Mecz w moim klimacie, zajebiście mi się podobało to spotkanie. Kiedyś nienawidziłem Mourinho, za jego pierwszej kadencji w Chelsea. Przez ten czas bardzo się zmienił, przez ten czas doceniłem też jego niesamowite umiejętności trenerskie. Wnosi mnóstwo do tej ligi, a dzisiaj poczułem klimat spotkań United z Chelsea sprzed kilku dobrych lat.
Wczorajszy pojedynek to takie typowe szachy, z dużą ilością gry kontaktowej, sędzia również dopasował się poziomem - nie gwizdał każdego dotknięcia, pozwalał na twardą grę, super! W takim meczu nawet głupie dośrodkowanie Younga ze skrzydła powoduję niezwykłe emocje. Jedni mogą krytykować JM za taktykę, za styl gry. Prawda jest taka, że nie przegrać w tym spotkaniu było dla Chelsea niesamowicie ważne. Swój plan wykonali, oddali chyba więcej celnych strzałów niż my, są liderami, zdobyli punkt w trudnym wyjazdowym spotkaniu. Wychodząc takim, a nie innym zestawieniem wiedzieli czego chcą, nastawili się na taką, a nie inną grę.
A my? Kontrolowaliśmy spotkanie, ale błysku zero. RvP odcięty od gry, Rooney coś próbował, to samo Valencia w pierwszej połowie.Problem był w tym, że na prawym skrzydle mieliśmy Jonesa, a na lewym Welbecka. Danny skrzydłowym nie jest i nie będzie.
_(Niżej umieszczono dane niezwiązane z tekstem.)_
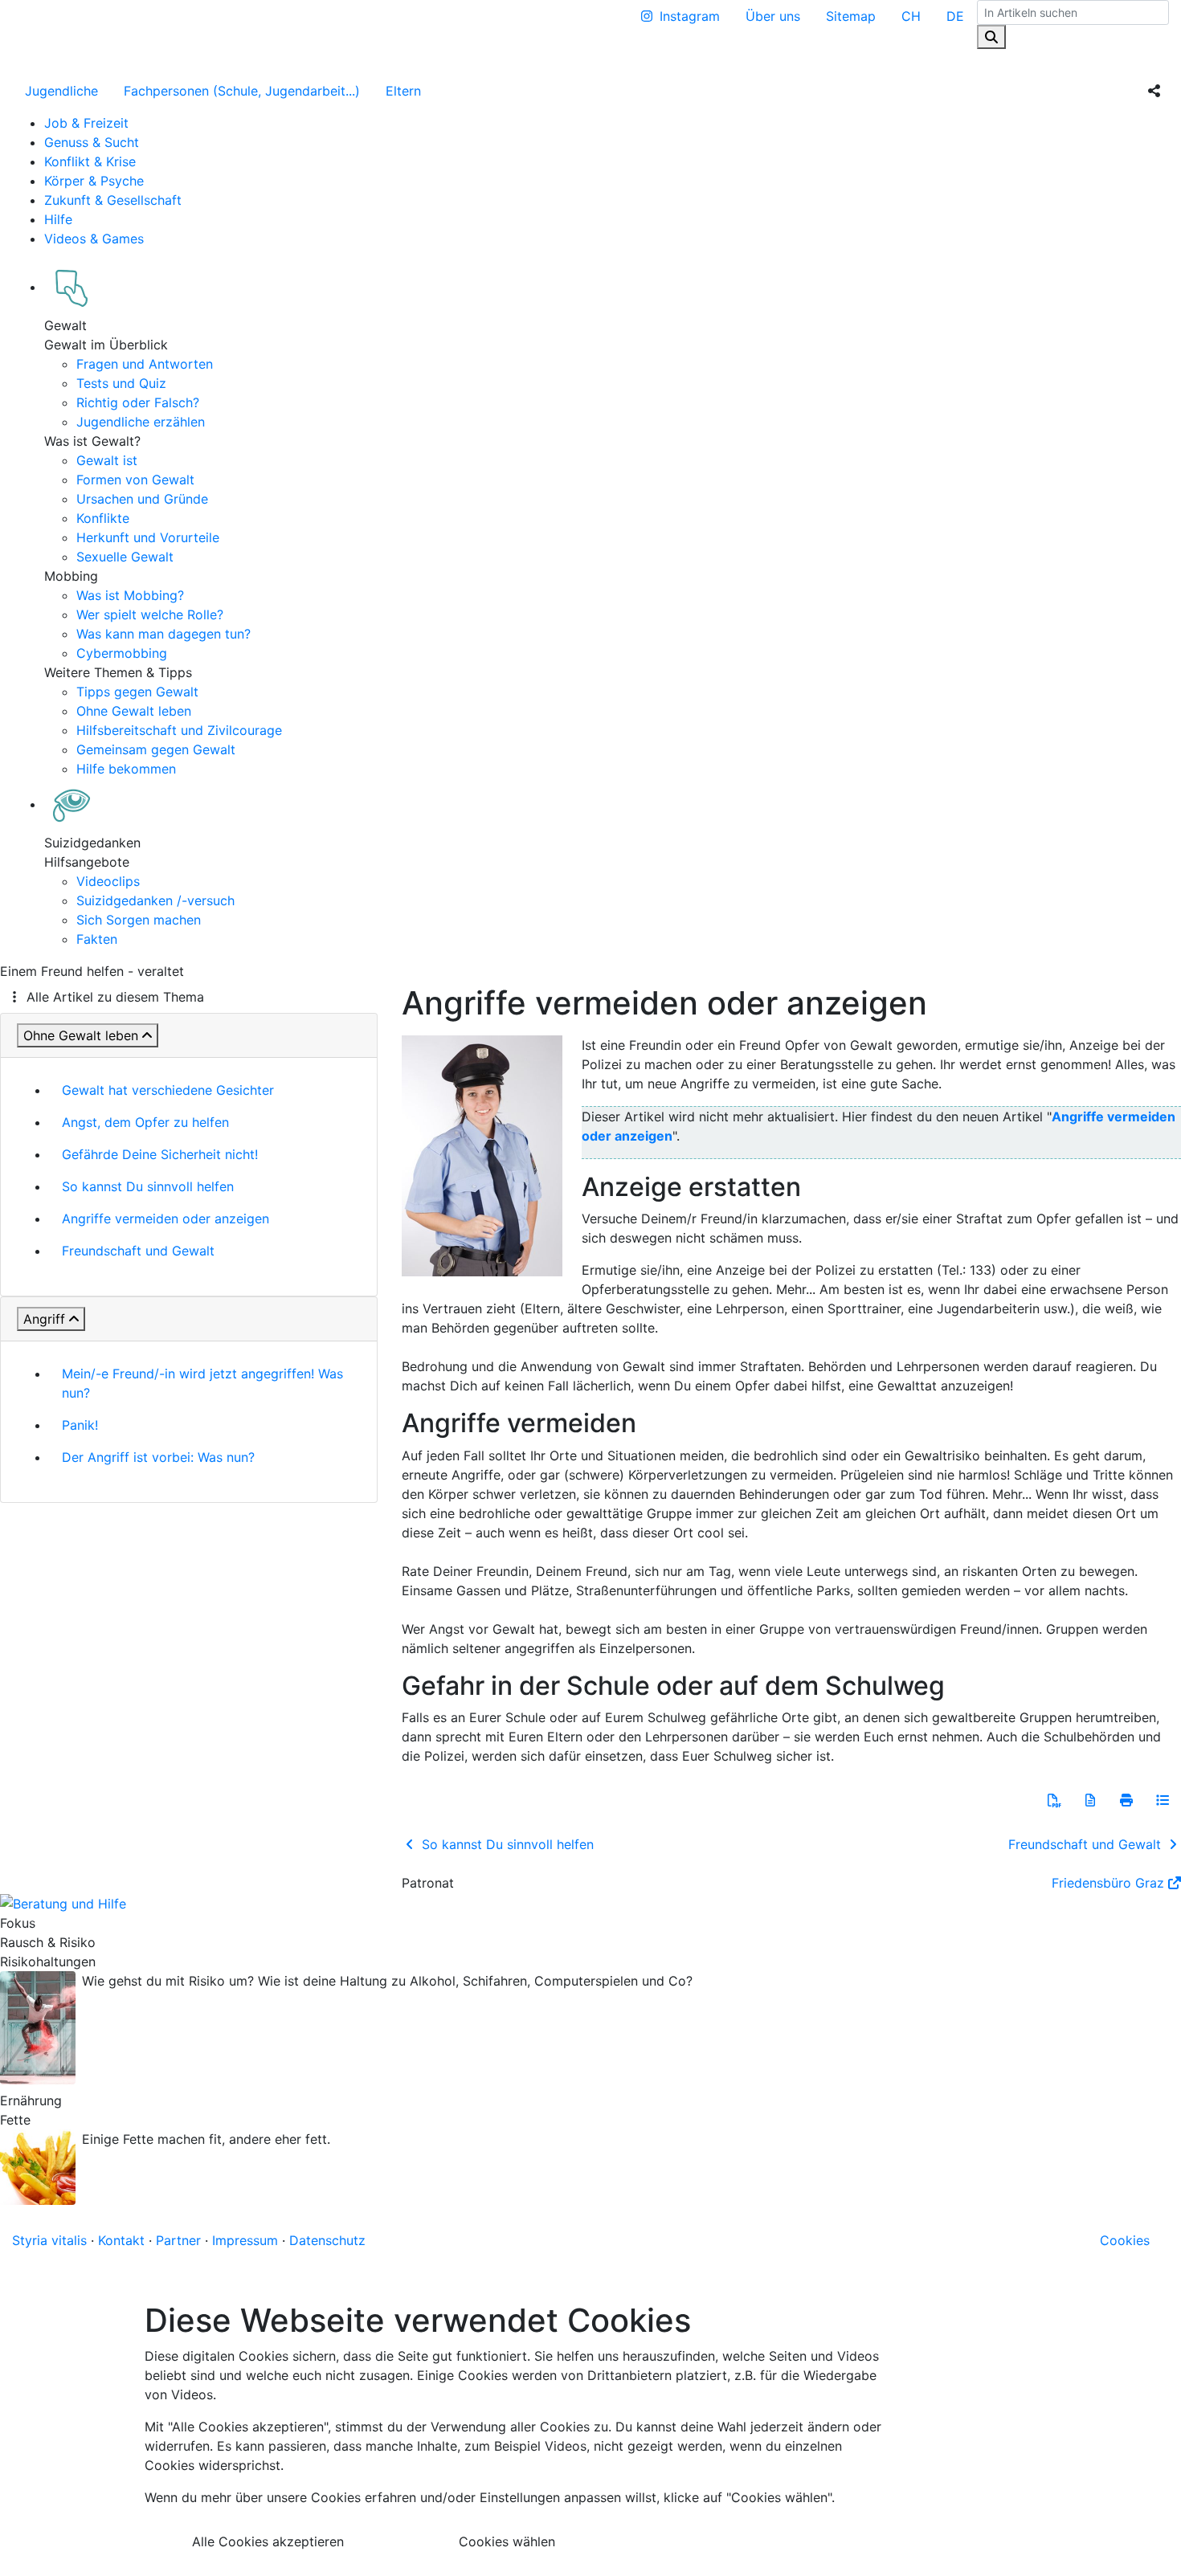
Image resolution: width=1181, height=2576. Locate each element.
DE (955, 16)
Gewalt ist (106, 460)
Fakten (96, 939)
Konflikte (102, 518)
Wczoraj zagrał znowu słabiutko, miał bardzo dobrą sytuacje, ale przestrzelił w typowym dla siebie stylu.
Dla nas ten remis też nie jest złym wynikiem, mieliśmy przewagę, prowadziliśmy grę, zdobyliśmy punkt z trudnym przeciwnikiem.W każdym razie jeśli któraś z drużyn może czuć niedosyt to jesteśmy nią na pewno my
Podobno mistrzostwo zdobywa się nie meczami z czołówkę, lecz z resztą stawki. My mamy RvP, Chelsea Mourinho.Będzie ciekawie.